More than ever, mental health care is an urgent need for racialized people, especially Indigenous and Black communities. Research shows the repetitive stressors of inequality and discrimination lead to declining mental health. Yet BIPOC access mental health services less often and face more hurdles before and during the process of receiving care, compared to their white counterparts. It doesn’t help that there are few BIPOC therapists in North America—a recent American study found that 88 percent of the health service psychology workforce is white; therapists I’ve spoken to say that counselling in Canada is predominantly white as well. Knowing that this field doesn’t mirror those who need mental health care, my situation shouldn’t come as much of a surprise.
While working with my therapists over the years, the most prevailing piece of advice I received was essentially, be more white. None of them said it in those words, but they didn’t have to.
I’m a first-generation immigrant from China. Unsurprisingly, some of my issues stem from a sense of displacement, or a tension between my family’s culture and the pretty white world I move through. Instead of guiding me to find solutions that uniquely fit me, my therapists often attributed my problems to my cultural upbringing. Whether it was expectations my family had for me or the uneasiness I felt from my changing identity, many of them saw my Chineseness as something archaic and problematic that I needed to liberate myself from.
A few of them also did not know what to say when I vented about the racism I encountered in my life, apart from, “that must be very difficult for you.” Aggressions and microaggressions were treated like freak incidents, instead of an external pattern that plummeted my mental health and at times put me in danger.
I didn’t always get to choose my therapists — many people who go through work, school, or community centres to access free or affordable counselling often get assigned a practitioner, and often the only preference they can indicate is gender. And when I was doing my private search, the BIPOC therapists I queried were often booked solid.
I’m not naïve — having the same background, race, or gender with your therapist isn’t a magic elixir. It doesn’t guarantee a better connection, or that they won’t make mistakes. What I know is it would sure save time (and thus, money). I’ve spent too many 50-minute sessions painting a word picture of my cultural background instead of diving into the meat of why I was on the couch. Afterwards I leave unsatisfied, defeated by the crash course I just paid to give to my white therapist.
You can’t heal if you’re constantly translating or code-switching. That’s labour, not healing. While I worked with these therapists, I longed for unspoken understanding that came from shared experience. I wished that I could dive into the problematic parts of my upbringing without trying to protect it from judgment at the same time.

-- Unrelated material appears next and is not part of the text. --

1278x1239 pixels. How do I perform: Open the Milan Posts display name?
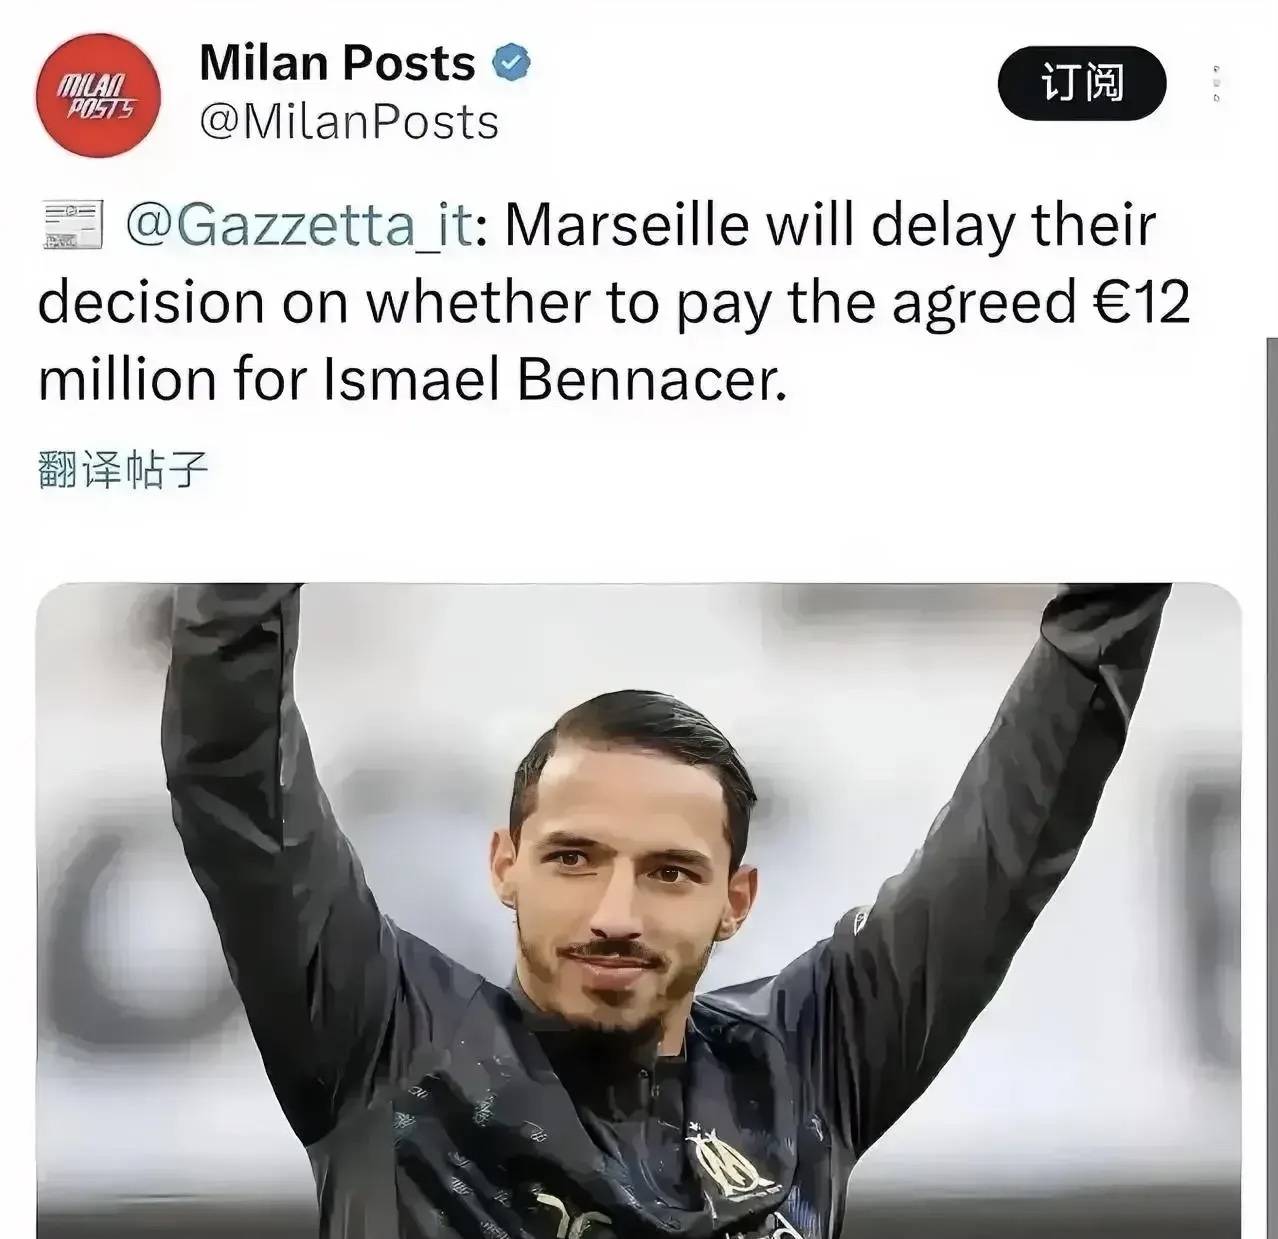pos(337,63)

Most of my white therapists also weren’t aware how big of a leap it was for me to get professional help to begin with. Not only is the process arduous and unaffordable, many BIPOC may come from communities where receiving counselling may be perceived as frivolous, or worse yet, shameful. In my own community, counselling is seen as an admission that there’s something really wrong with you or something white people do when they’re both rich and bored.

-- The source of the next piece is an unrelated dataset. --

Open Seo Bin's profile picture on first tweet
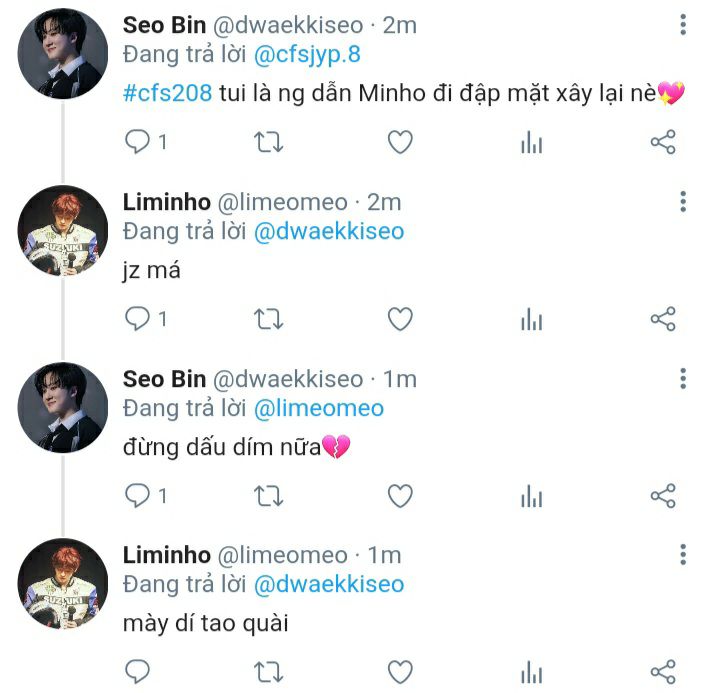 pyautogui.click(x=63, y=54)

While working with my fourth therapist, I shared that I didn’t tell my family about therapy because of their dismissive attitude towards mental illness. Later on, at my lowest, I expressed an overwhelming fear that I would hurt myself. She looked at me from her armchair without changing her expression and said, “did you know families almost never recover from having a child commit suicide? Think about your family when you want to hurt yourself.”

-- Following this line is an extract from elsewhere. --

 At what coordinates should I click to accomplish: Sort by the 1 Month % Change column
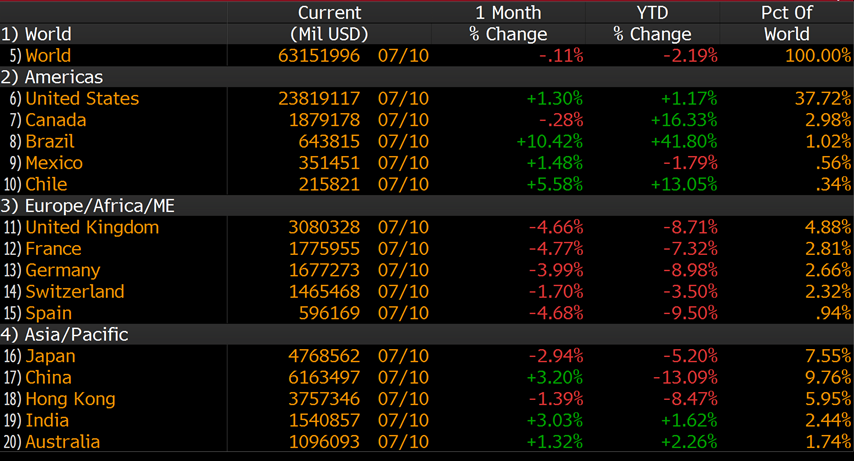tap(507, 23)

Even though her intention was to prevent harm, she had weaponized one of my deepest anxieties and used it against me. I stopped going to her entirely.
Each time I parted ways with a therapist, I really believed I would never find a practitioner that made me feel safe and heard. I would avoid therapy for months or years, knowing it was not sustainable. Self-reliance coupled with mental illness is a dangerous combination for BIPOC, especially during this precarious time—we are contending with a pandemic, growing loneliness, and a necessary but retraumatizing conversation on racial inequality. I need a therapist who gets me.